After last week's destruction inside the Capitol, the Lake Worth Beach teacher said her students asked questions about what's inside the Capitol building. Rebecca Hinson shared the artwork and its history.

"In the Capitol you walk in and there's the Rotunda and it's amazing. And on the walls, you see all the paintings that represent the early history of our nation - everything to the signing of the Declaration of Independence, to the Revolutionary War, to the signing of the Constitution," she said.

Hinson wants to make learning interesting for the elementary school kids.

"The paintings make history come alive," she said.

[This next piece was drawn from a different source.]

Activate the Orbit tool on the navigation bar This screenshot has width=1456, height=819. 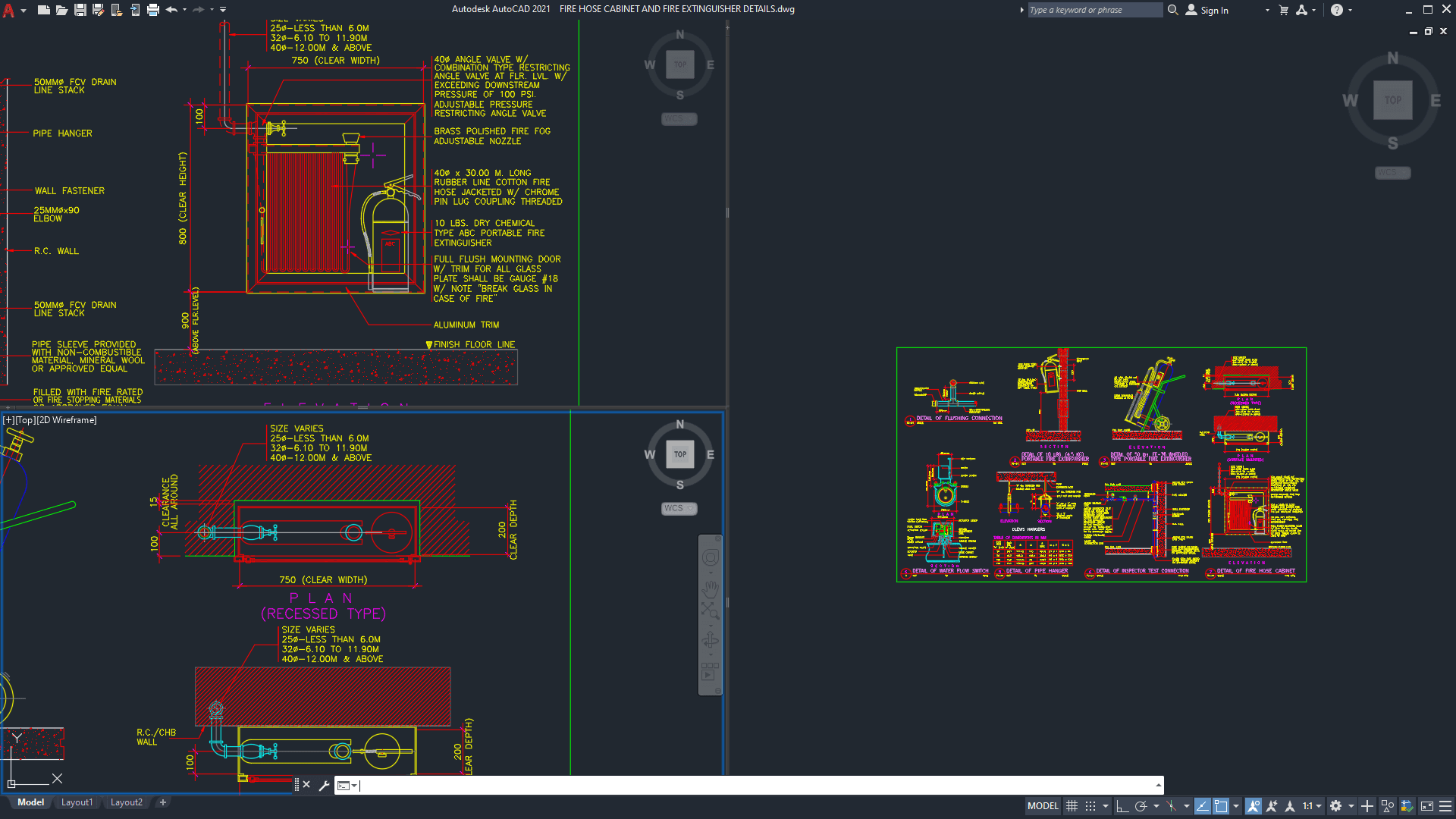click(x=710, y=639)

She looks forward to visiting the Capital in person one day soon.

"I read yesterday that the art historians in the Capitol evaluated the paintings, sculptures and yes they were damaged somewhat by the pepper spray, the tear gas, the fire extinguishers, however they can be cleaned," she said.

Laura R. Condeluci from the Architect of the Capitol office said, "Our initial assessment is that most of the damage on the interior and envelope of the building is limited to broken glass, broken doors and graffiti. On the West Front, the teams identified graffiti on the building near the Inaugural Stands and two broken Olmsted light fixtures. There was also significant amounts of trash and debris. Statues, murals, historic benches and original shutters all suffered varying degrees of damage – primarily from pepper spray accretions and residue from tear gas and fire extinguishers – that will require cleaning and conservation."

Architect of the Capitol J. Brett Blanton issued the following statement:

"Wednesday was a difficult day for our campus. As the Architect of the Capitol mission calls us to serve, preserve and inspire, it was particularly hard to watch the scene unfold.

Our staff showed exemplary professionalism during such a stressful time. Many employees worked through the night to cleanup and begin repair work. Our teams have started carefully assessing the damage to the historic building and grounds. AOC employees have already served above and beyond throughout the COVID-19 pandemic, and now we must continue to meet our mission in the days and months ahead as we support this clean-up and prepare for the upcoming presidential inauguration.

Since becoming Architect of the Capitol almost one year ago, I have continually been impressed and inspired by the great work of my colleagues. I’m proud to serve with each of them as we ensure future generations have the opportunity to appropriately experience the U.S. Capitol."